Balapulang, Warta NU Tegal
Bencana jalan amblas kembali terjadi di Jalan Dukuh Clirit, Desa Kalibakung, Kecamatan Balapulang, Kabupaten Tegal, Selasa malam (10/2/2026). Jalan yang menjadi akses penghubung menuju kawasan wisata Guci tersebut dilaporkan amblas hingga mencapai kedalaman 50 sentimeter.
Peristiwa ini bukan kali pertama terjadi. Berdasarkan catatan warga, amblasnya Jalan Clirit kerap berulang setiap lima tahun sekali, terutama saat musim penghujan dengan intensitas curah hujan tinggi.
Lokasi amblas terjadi di dua titik berbeda. Titik pertama berada di tikungan sebelum kawasan wisata Kalimus, sedangkan titik kedua berada di jalan menanjak pertigaan Clirit menuju Guci dan objek wisata Clirit View.

Akibat kondisi tersebut, Polres Tegal mengeluarkan imbauan resmi kepada masyarakat agar tidak melintasi Jalur Clirit demi keselamatan bersama. Imbauan itu juga menjadi bagian dari Operasi Keselamatan Candi 2026.
Petugas gabungan dari TNI-Polri bersama instansi terkait pun diterjunkan untuk melakukan penanganan serta pengaturan arus lalu lintas di lokasi.

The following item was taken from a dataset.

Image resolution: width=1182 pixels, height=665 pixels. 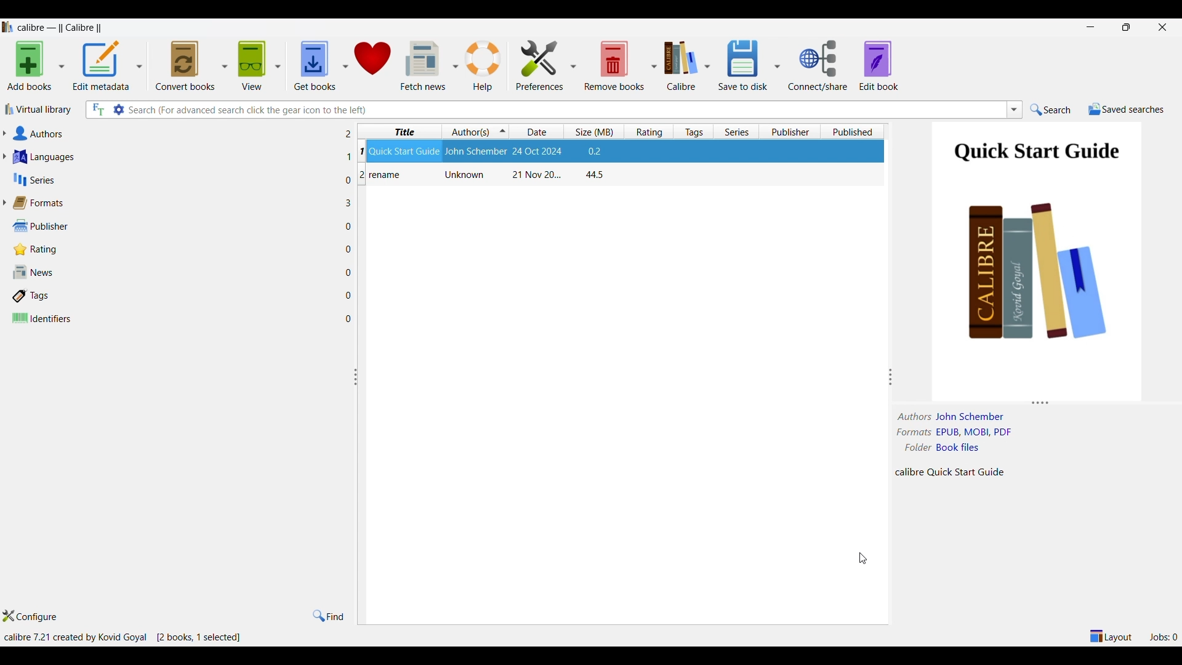 What do you see at coordinates (359, 455) in the screenshot?
I see `Change width of panels attached to this line` at bounding box center [359, 455].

Berdasarkan pantauan di lapangan, “Jalur Clirit Kalibakung amblas hingga 50 cm sehingga membahayakan pengguna jalan.”
Pantauan juga mencatat, “Hujan ringan mulai turun pada Selasa 10 Februari 2026 sekitar pukul 15.00 WIB dan berlangsung hingga pukul 18.00 WIB dengan intensitas yang semakin deras.”
Akibat hujan tersebut, “Jalan Clirit mulai mengalami pergerakan tanah pada Selasa malam sekitar pukul 20.30 WIB dengan kedalaman kurang lebih 30 cm.”
Pergerakan tanah kemudian kembali terjadi, “Rabu dini hari sekitar pukul 01.00 WIB dengan kedalaman bervariasi antara 30 cm hingga 50 cm.”
Di lokasi pertama, pantauan menunjukkan, “Amblas terjadi di tikungan sebelum wisata Kalimus sehingga kendaraan harus melintas secara bergantian.”
Sementara di titik kedua, “Jalan menanjak pertigaan Clirit menuju Guci dan Clirit View juga mengalami retakan dan penurunan badan jalan.”
Penanganan cepat dilakukan oleh pemerintah daerah. “DPUPR Kabupaten Tegal mengerahkan satu unit alat berat (bego) untuk menimbun dan meratakan jalan yang amblas.”
Di sisi lain, aparat gabungan turut membantu kelancaran arus kendaraan. “Personel TNI-Polri bersama warga mengatur lalu lintas agar tetap aman dan bisa dilewati secara terbatas.”
Banyak kendaraan, baik sepeda motor maupun mobil, terlihat kesulitan saat melintasi jalur tersebut. Petugas dengan sigap membantu kendaraan yang tidak kuat menanjak di lokasi amblas.
Melalui publikasi resmi, Polres Tegal mengimbau masyarakat untuk tidak melintasi Jalur Clirit dan menggunakan jalur alternatif, yakni Guci via Jatinegara atau Guci via Bumijawa khusus kendaraan kecil. Adapun truk dan bus dilarang melintas demi menghindari risiko kecelakaan.
Kepedulian aparat dan warga dalam menangani bencana ini mencerminkan semangat gotong royong yang menjadi ciri khas masyarakat Nahdliyin. Keselamatan jiwa (hifzun nafs) merupakan nilai utama yang harus diutamakan dalam setiap situasi darurat.
Masyarakat diimbau tetap mematuhi arahan petugas di lapangan serta tidak memaksakan diri melintasi jalur yang rawan. Kehati-hatian menjadi kunci untuk mencegah terjadinya korban jiwa maupun kecelakaan lalu lintas.
Bencana yang berulang ini juga menjadi pengingat pentingnya mitigasi jangka panjang dan perbaikan infrastruktur yang berkelanjutan, khususnya di wilayah rawan longsor dan pergerakan tanah.
Semoga ikhtiar bersama antara pemerintah, aparat keamanan, dan masyarakat dapat mempercepat penanganan serta memulihkan akses transportasi dengan aman. Dengan kedisiplinan dan kepedulian kolektif, keselamatan bersama dapat terus terjaga di Kabupaten Tegal.